Étant donné que le sel est presque universellement utilisé, même dans les régions pauvres, et que son coût est abordable, il constitue le véhicule idéal de l’iode et un moyen rentable de prévenir les troubles dus à la carence en iode. Lors du lancement, le Dr Achakzai a insisté sur le fait que la consommation de sel iodé était essentielle pour les personnes de tous les âges, en particulier pour les mères et les enfants âgés de moins de cinq ans.

« Le système d’information géographique pour surveiller l’iodation du sel au Pakistan est un excellent exemple de l’utilisation de la technologie à des fins d’intérêt public, afin d’aider les personnes les plus vulnérables, et ce, à très faible coût. Cet outil nous permet de surveiller les degrés d’iodation et de prendre rapidement des mesures correctives, lorsque nous remarquons des tendances à la baisse », a déclaré Venkatesh Mannar, le président de l’IM. Lors du lancement, le ministre des Sciences et de la Technologie, Mir Changez Khan Jamali, a démontré les avantages potentiels du SIG et a affirmé que la capacité mentale de plus de 38 millions d’enfants dans le monde pourrait être améliorée, si leurs parents plaçaient le sel iodé au cœur de leur alimentation quotidienne.   

En travaillant auprès de partenaires comme l’IM, le ministère de la Santé du Pakistan a mis au point un SIG qui réduira considérablement les coûts liés à la collecte de données à différents endroits, au téléversement des données et à la production de rapports sur les tendances.

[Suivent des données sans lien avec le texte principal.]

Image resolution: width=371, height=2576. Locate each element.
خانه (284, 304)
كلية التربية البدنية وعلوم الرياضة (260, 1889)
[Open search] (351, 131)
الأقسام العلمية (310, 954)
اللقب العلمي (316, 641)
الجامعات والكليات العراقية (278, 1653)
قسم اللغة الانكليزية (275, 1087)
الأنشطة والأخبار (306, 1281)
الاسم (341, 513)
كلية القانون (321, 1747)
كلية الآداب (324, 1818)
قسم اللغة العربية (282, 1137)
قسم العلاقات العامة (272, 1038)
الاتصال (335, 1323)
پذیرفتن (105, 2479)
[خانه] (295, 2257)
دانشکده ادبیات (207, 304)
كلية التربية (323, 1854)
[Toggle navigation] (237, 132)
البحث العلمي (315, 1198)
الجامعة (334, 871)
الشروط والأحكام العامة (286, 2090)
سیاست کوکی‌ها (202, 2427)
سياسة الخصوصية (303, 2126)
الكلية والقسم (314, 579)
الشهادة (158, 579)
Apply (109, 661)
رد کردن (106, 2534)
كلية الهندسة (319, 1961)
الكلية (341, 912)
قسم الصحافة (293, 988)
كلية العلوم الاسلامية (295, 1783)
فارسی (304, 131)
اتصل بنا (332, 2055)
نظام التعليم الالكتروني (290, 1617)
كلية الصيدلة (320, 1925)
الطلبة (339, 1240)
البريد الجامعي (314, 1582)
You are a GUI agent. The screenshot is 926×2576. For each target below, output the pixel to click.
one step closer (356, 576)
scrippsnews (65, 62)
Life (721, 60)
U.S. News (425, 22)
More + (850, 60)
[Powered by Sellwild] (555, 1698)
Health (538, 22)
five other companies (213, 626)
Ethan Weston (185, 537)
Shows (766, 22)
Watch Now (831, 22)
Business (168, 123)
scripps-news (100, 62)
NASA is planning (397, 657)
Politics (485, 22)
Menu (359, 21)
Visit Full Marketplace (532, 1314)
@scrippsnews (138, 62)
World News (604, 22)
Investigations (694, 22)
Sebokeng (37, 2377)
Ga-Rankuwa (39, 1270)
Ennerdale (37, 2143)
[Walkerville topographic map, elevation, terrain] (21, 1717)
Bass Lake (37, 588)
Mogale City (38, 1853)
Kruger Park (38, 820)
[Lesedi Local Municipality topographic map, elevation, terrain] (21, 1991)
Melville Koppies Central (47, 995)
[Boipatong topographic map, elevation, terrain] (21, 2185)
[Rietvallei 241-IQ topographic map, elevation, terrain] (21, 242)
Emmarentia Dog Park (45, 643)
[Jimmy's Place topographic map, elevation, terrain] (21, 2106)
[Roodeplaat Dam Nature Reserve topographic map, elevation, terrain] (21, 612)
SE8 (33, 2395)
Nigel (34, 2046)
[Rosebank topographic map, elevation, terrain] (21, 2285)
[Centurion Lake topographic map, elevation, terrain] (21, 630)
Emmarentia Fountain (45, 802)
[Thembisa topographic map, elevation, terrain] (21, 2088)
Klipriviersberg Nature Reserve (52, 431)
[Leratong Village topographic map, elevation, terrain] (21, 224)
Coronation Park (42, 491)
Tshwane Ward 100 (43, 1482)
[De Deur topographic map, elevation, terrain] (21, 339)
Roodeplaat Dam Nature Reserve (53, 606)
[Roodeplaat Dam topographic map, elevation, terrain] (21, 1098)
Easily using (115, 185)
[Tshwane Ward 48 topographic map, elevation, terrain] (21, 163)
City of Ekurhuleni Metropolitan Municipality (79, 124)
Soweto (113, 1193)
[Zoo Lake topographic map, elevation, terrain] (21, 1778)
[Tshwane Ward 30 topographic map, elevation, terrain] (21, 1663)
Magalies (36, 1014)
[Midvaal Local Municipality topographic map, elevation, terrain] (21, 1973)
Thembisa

Chaque mois, le système cartographique recueille des données sur les sites de transformation du sel, s’assurant ainsi d’obtenir des rapports précis et clairs. « Cette technologie fournit des renseignements qui permettront d’améliorer l’iodation du sel au Pakistan et l’efficacité du programme d’IUS », a ajouté Venkatesh Mannar.

Comme l’a précisé le Dr Achakzai, « le monde entier a reconnu qu’investir dans la lutte contre la malnutrition assurait un retour sur investissement et qu’il avait des effets durables sur le développement socioéconomique des groupes marginalisés de la société. »

La véritable valeur du projet de SIG réside dans le fait qu’il a donné aux transformateurs du sel du Pakistan les moyens d’aider à améliorer de manière significative la santé de leurs concitoyens. Ainsi, ils agissent comme des catalyseurs dans le processus qui permettra aux personnes les plus marginalisées de commencer à améliorer leur vie tout en réalisant un des changements socioéconomiques durables qu’évoque le Dr Achakzai.